(Data records)
==*==

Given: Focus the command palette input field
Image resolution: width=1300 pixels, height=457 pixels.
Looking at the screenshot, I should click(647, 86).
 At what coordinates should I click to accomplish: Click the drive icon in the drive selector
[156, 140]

==*==

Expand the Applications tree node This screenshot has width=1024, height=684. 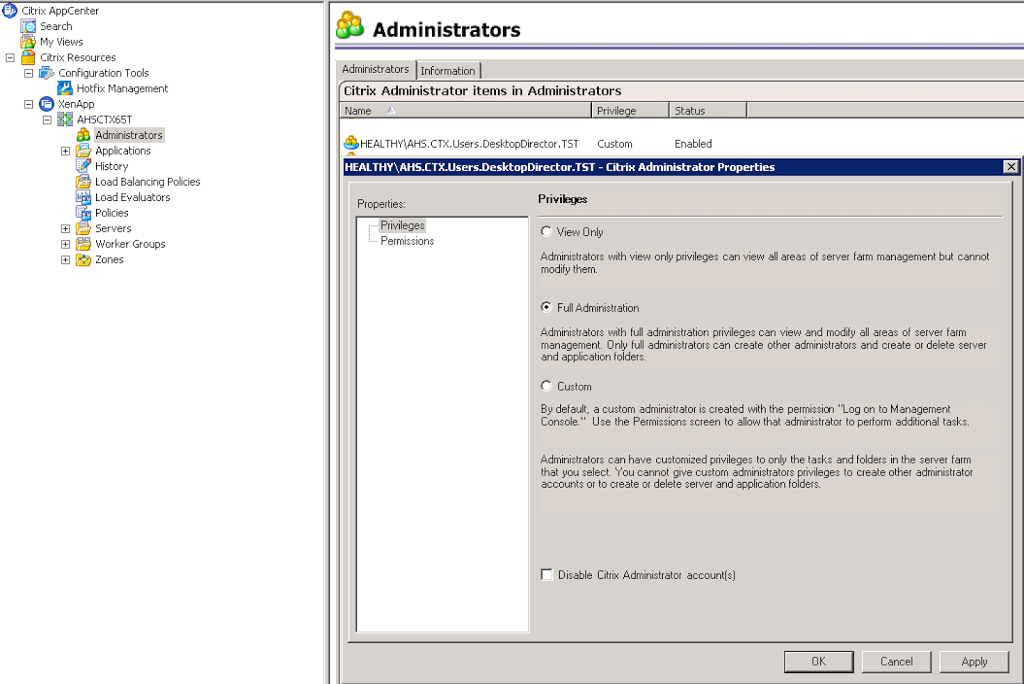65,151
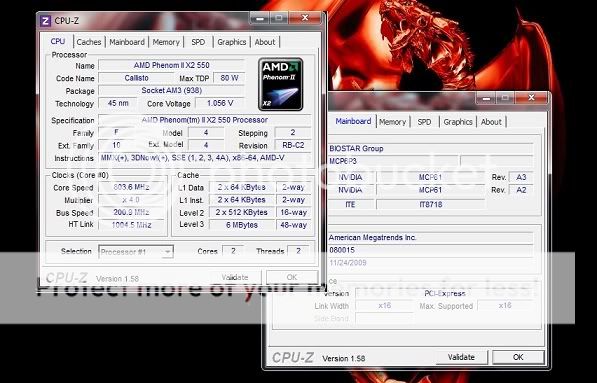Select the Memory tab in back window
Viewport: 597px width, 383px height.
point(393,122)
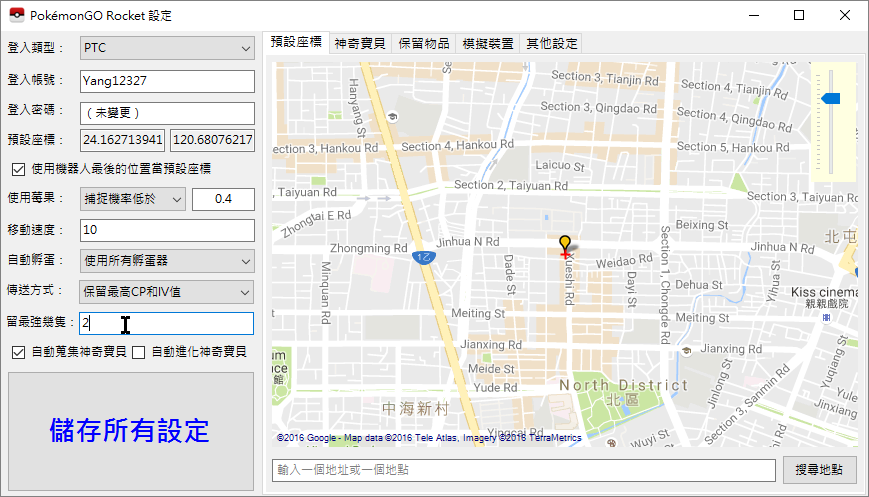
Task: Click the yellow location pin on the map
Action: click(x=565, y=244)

==*==

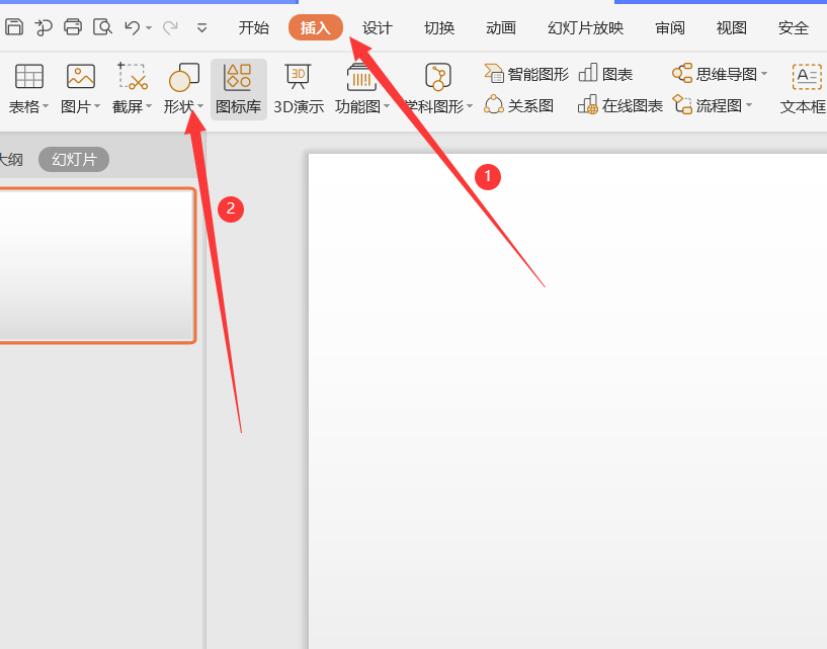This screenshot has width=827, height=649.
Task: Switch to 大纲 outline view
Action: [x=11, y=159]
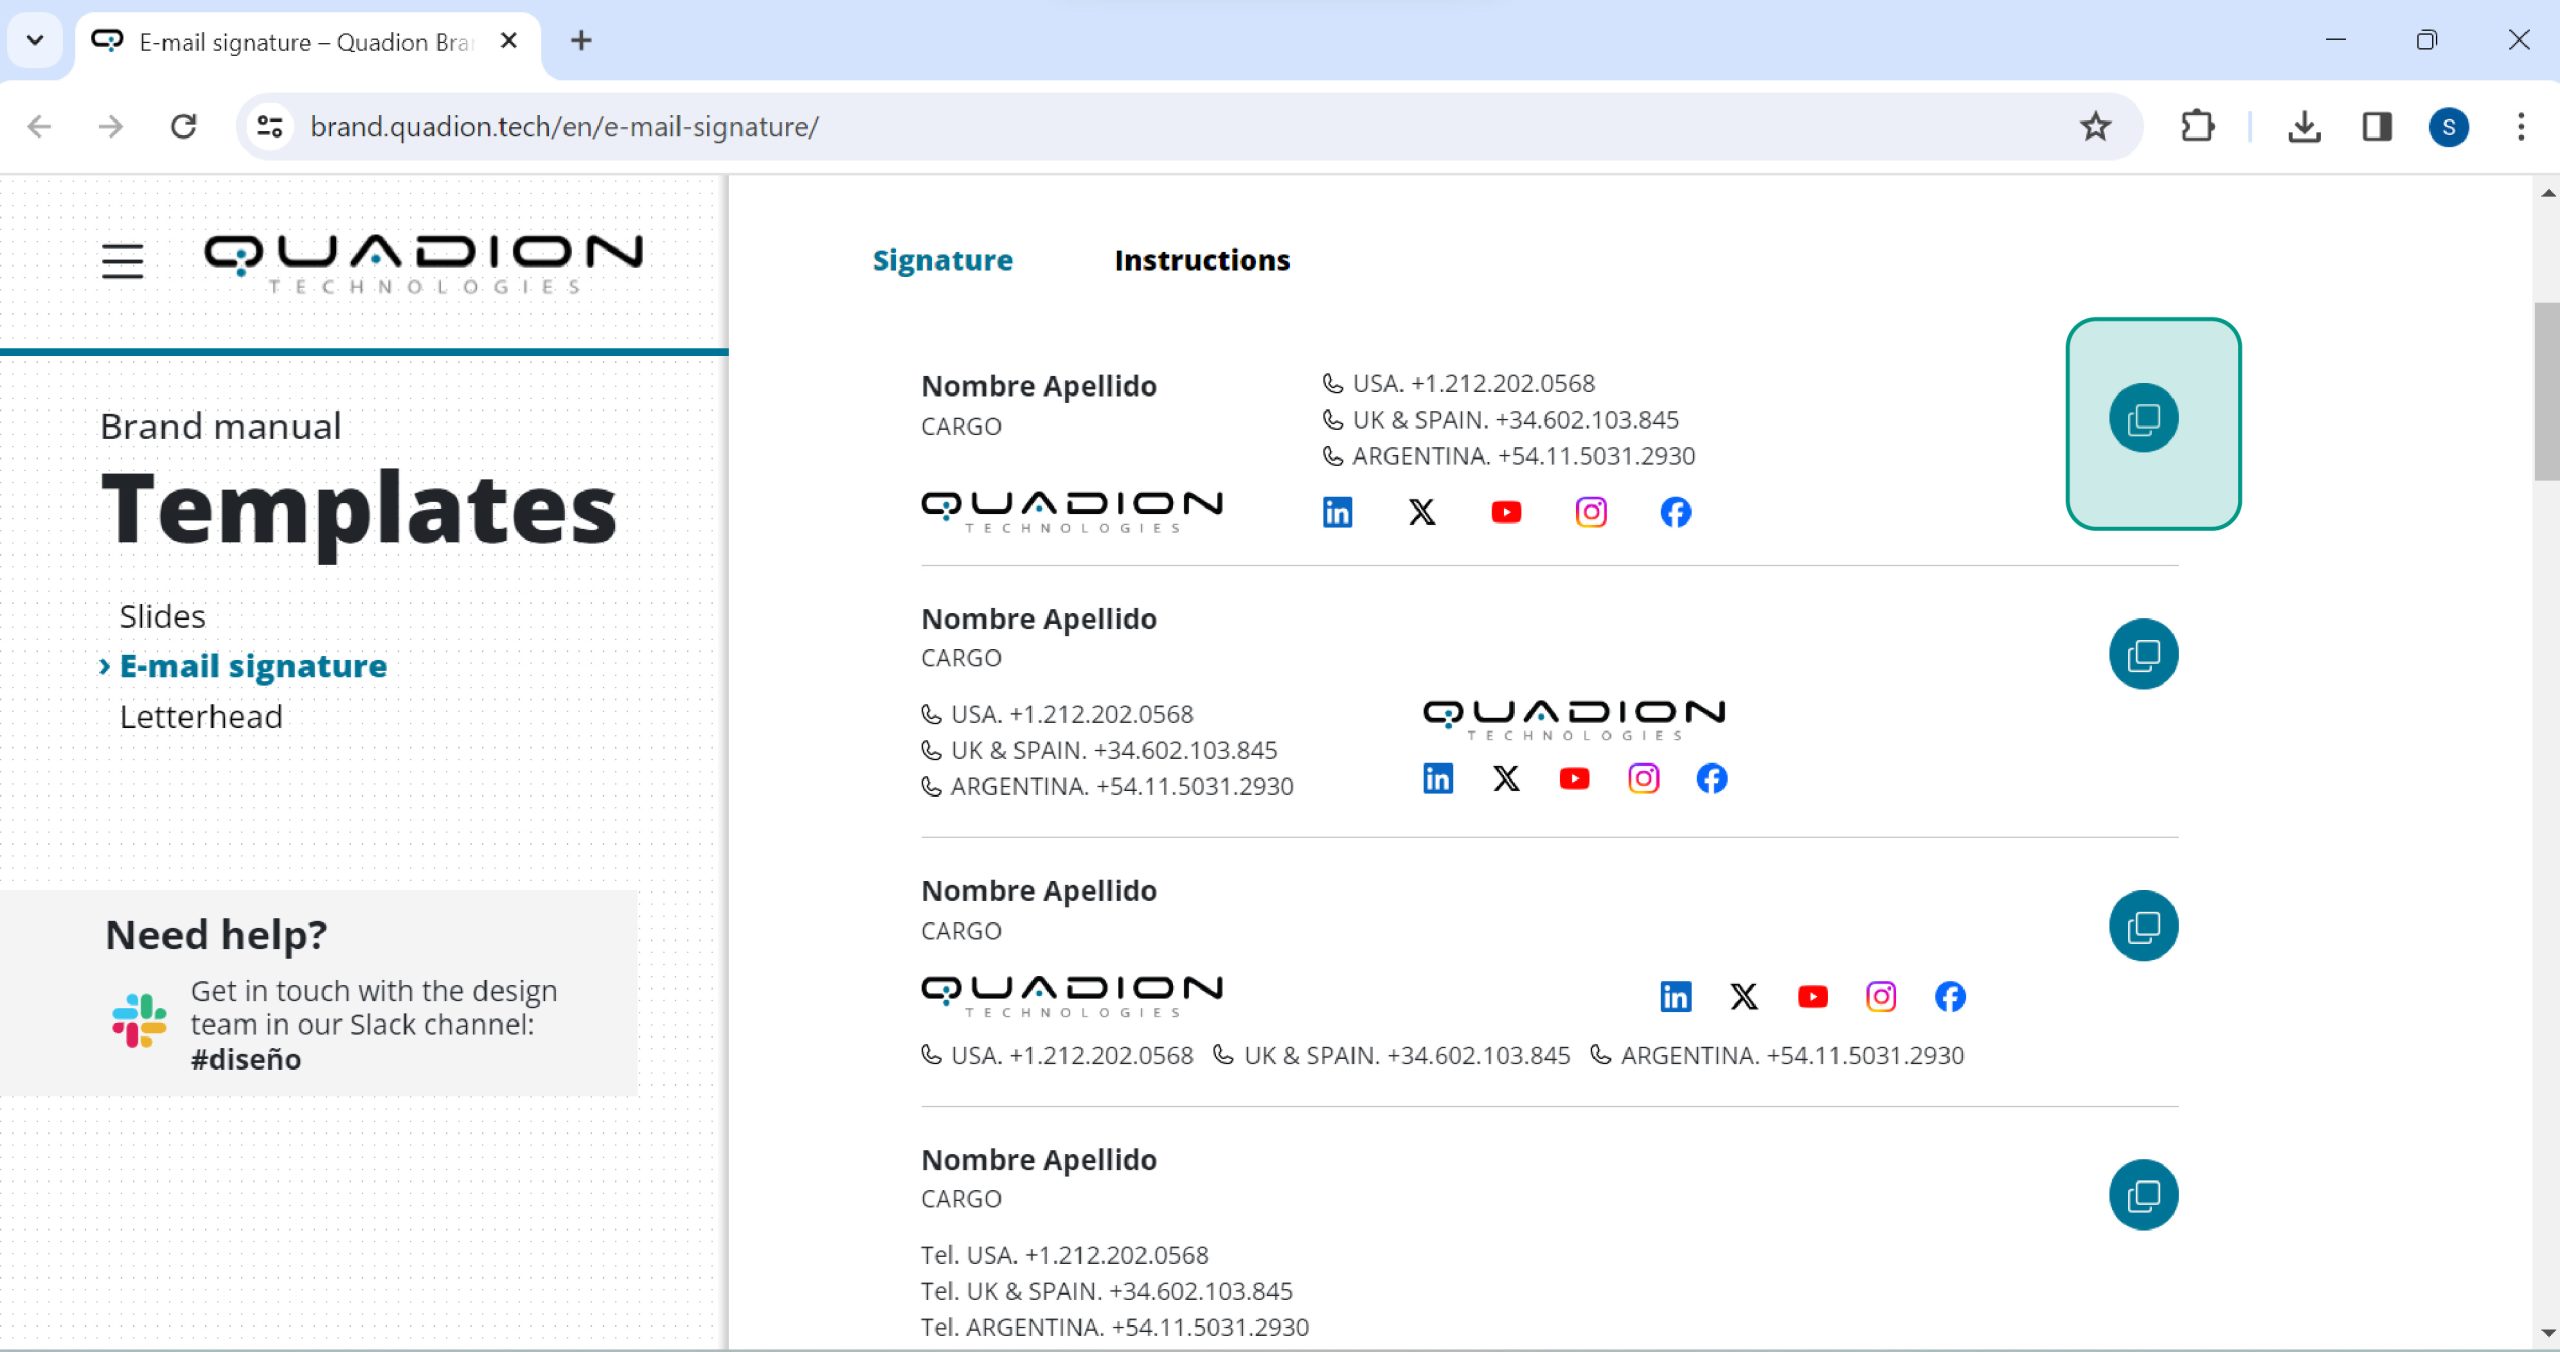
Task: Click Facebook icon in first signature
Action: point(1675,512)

==*==

What the exercise asks - Count the lines of the records that contain the string "icon". Reply with the number alone.

Exercise answer - 2